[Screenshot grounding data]
>>>
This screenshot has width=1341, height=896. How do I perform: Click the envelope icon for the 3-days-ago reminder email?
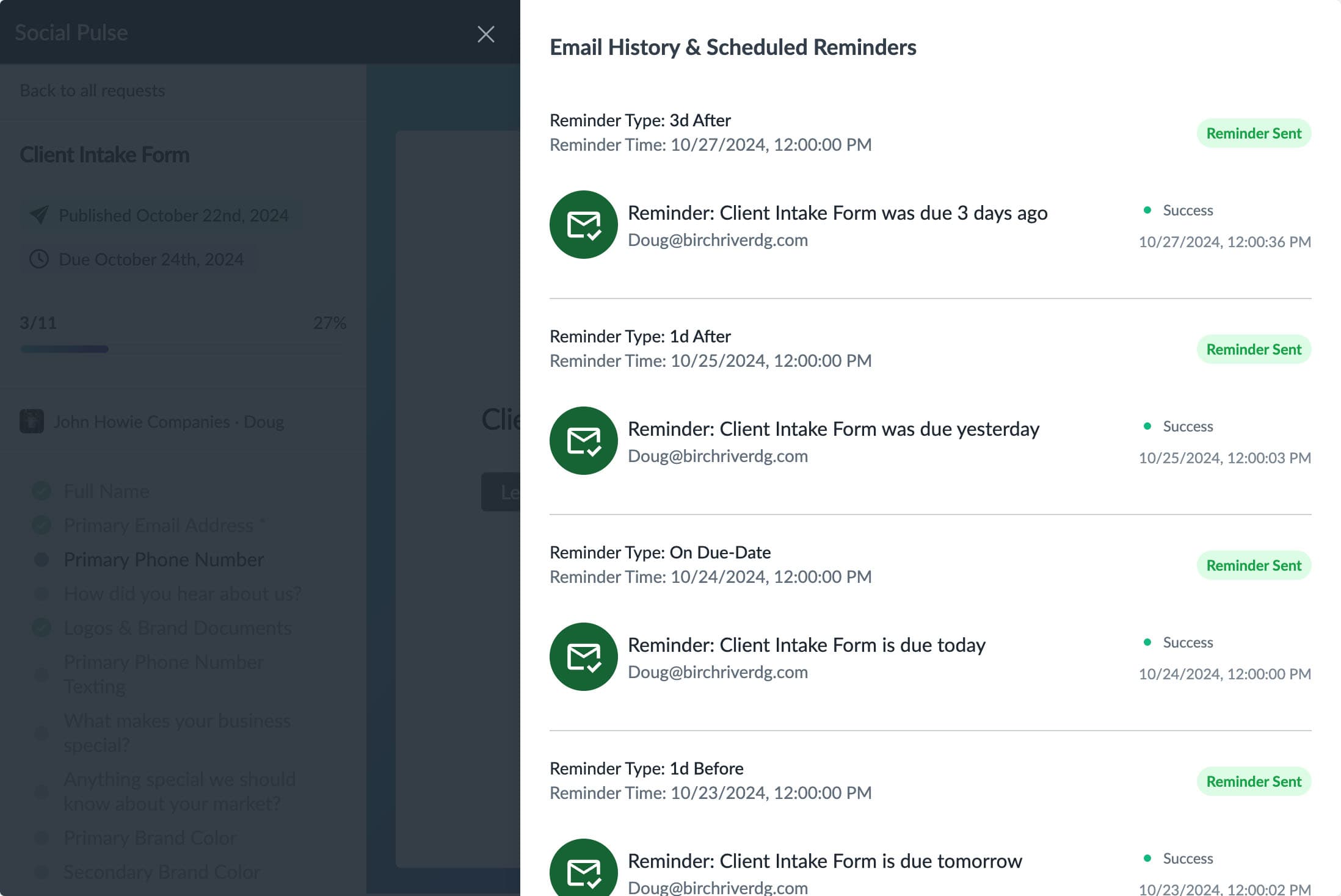point(583,225)
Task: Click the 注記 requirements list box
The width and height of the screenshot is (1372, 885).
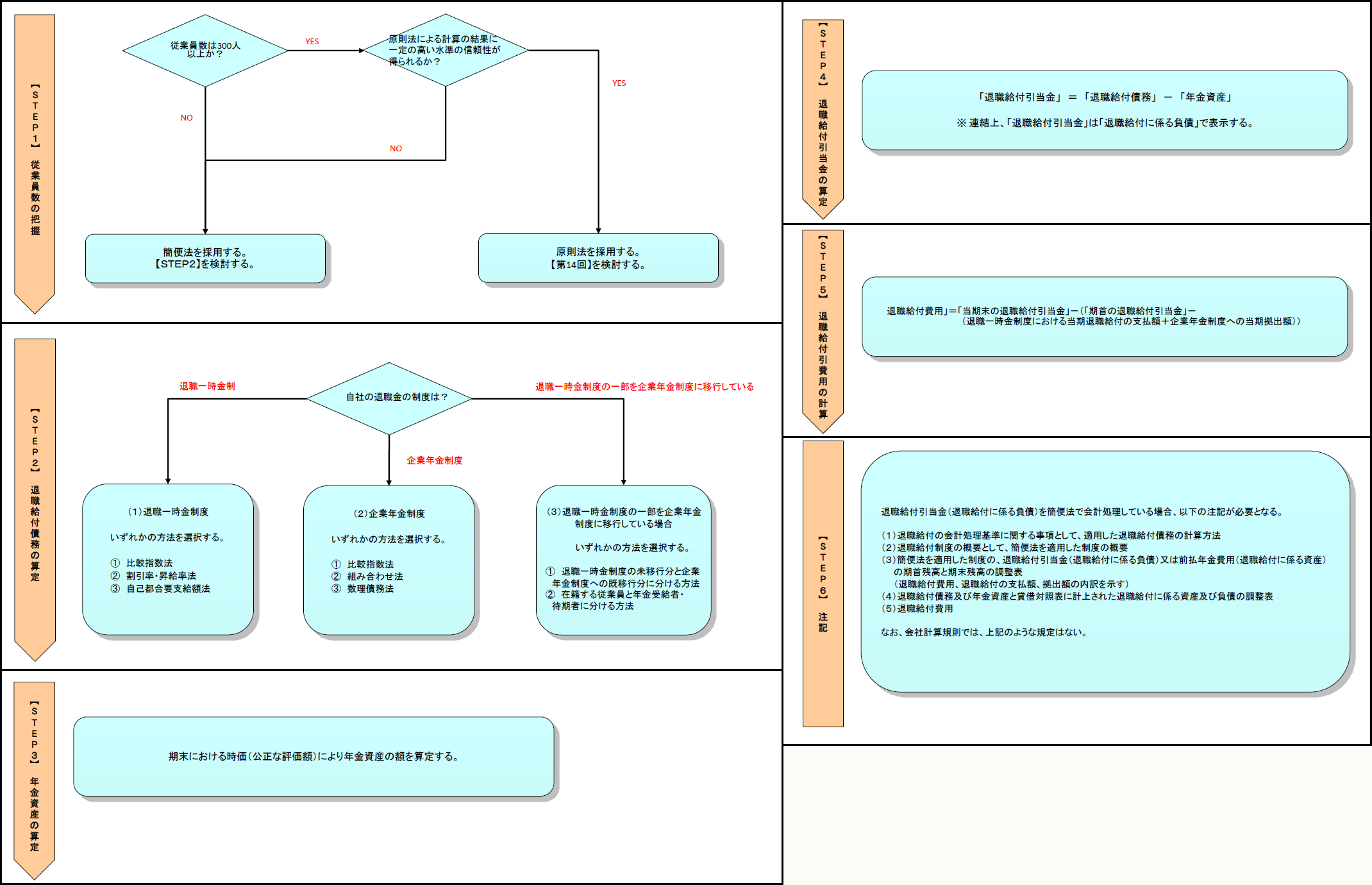Action: click(x=1104, y=571)
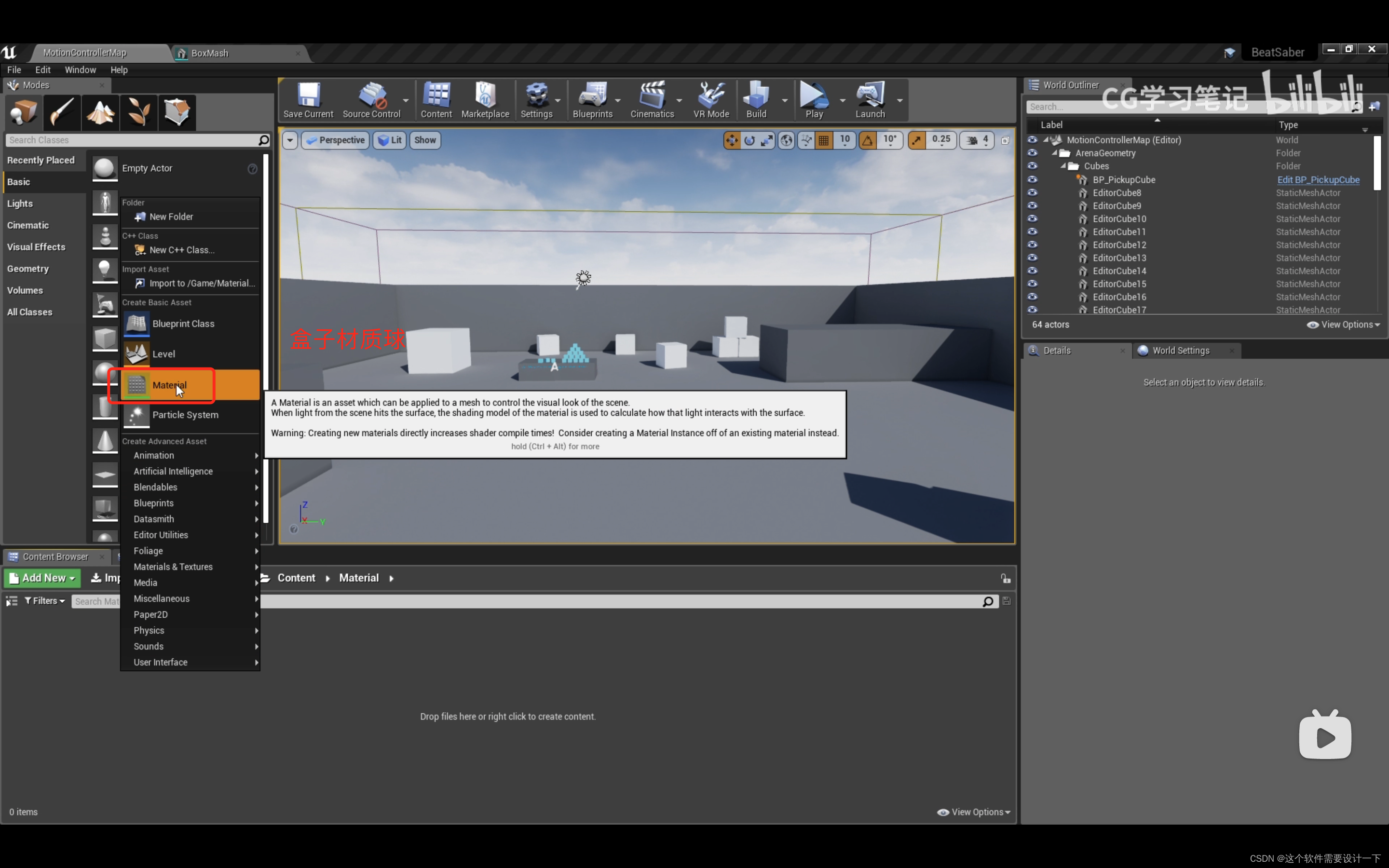The width and height of the screenshot is (1389, 868).
Task: Click the Edit BP_PickupCube link
Action: coord(1318,180)
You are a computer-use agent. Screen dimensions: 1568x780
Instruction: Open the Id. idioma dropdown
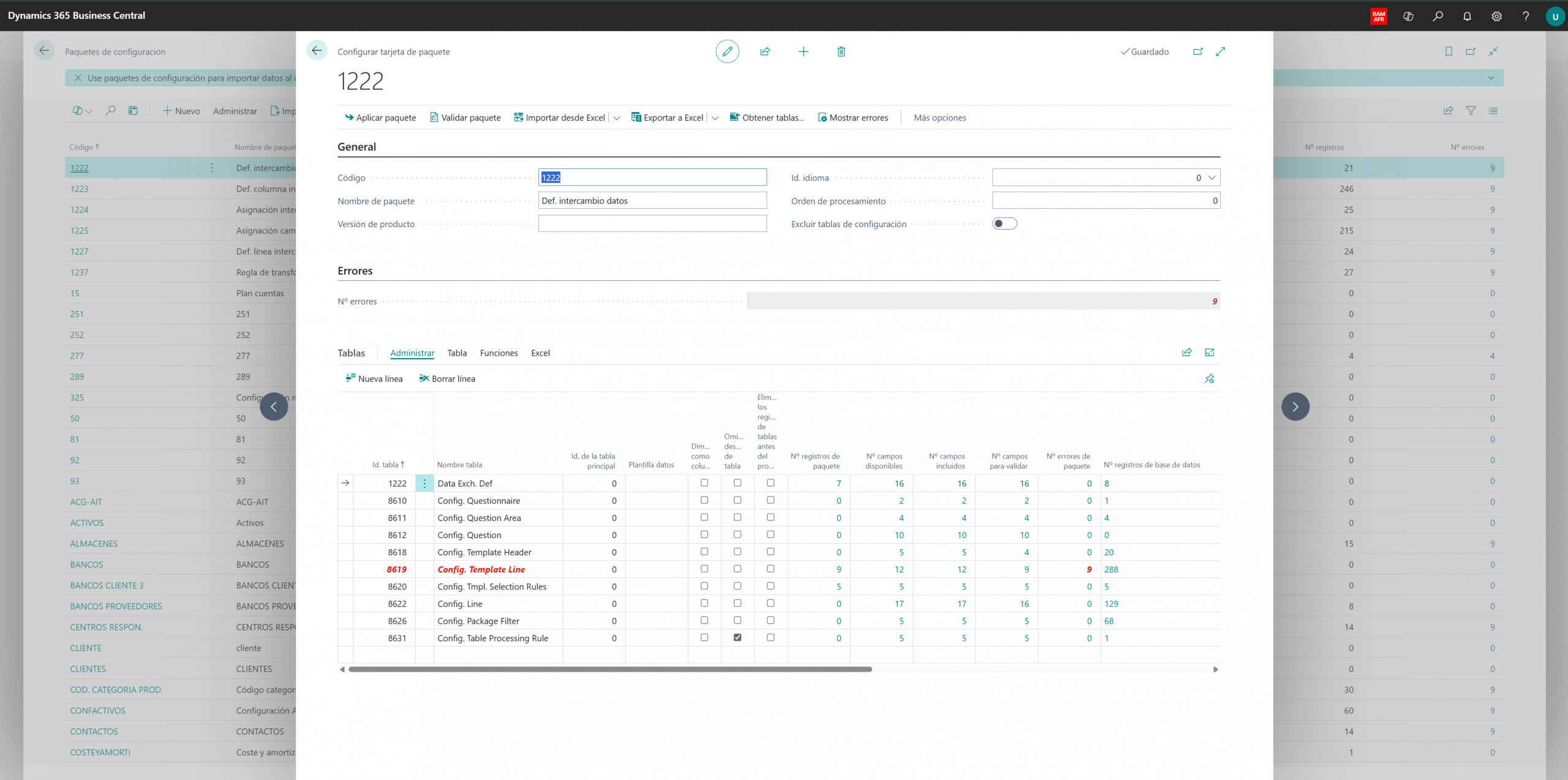tap(1211, 178)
<<<
• _Task prompt_: Should the entries hold any pictures, please omit those and print the remaining text exactly.

• _The answer_:
This screenshot has width=1341, height=896. How do I perform: Click the envelope icon for the 3-days-ago reminder email?
point(583,225)
Task: Click the 注記 requirements list box
The width and height of the screenshot is (1372, 885).
Action: click(x=1104, y=571)
The width and height of the screenshot is (1389, 868).
Task: Click the Edit BP_PickupCube link
Action: coord(1318,180)
You are a computer-use agent. Screen dimensions: 1568x780
Instruction: Open the Id. idioma dropdown
tap(1211, 178)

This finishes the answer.